TASK TO COMPLETE: The copy you produce must repeat each record exactly and contain no pictures.

*** RECORDS TO USE Section Begins ***

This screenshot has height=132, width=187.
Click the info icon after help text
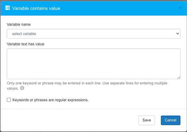coord(22,88)
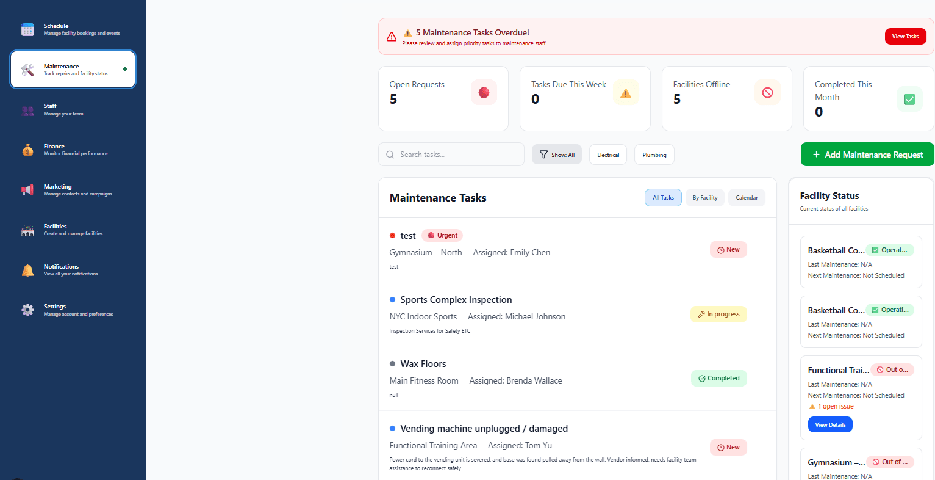The height and width of the screenshot is (480, 935).
Task: Open the Sports Complex Inspection In progress status
Action: pyautogui.click(x=718, y=314)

*** RECORDS TO USE Section Ends ***

RESULT OF THIS EXERCISE:
This screenshot has height=132, width=187.
Click the info icon after help text
coord(22,88)
The height and width of the screenshot is (480, 935).
Task: Open the Sports Complex Inspection In progress status
Action: pyautogui.click(x=718, y=314)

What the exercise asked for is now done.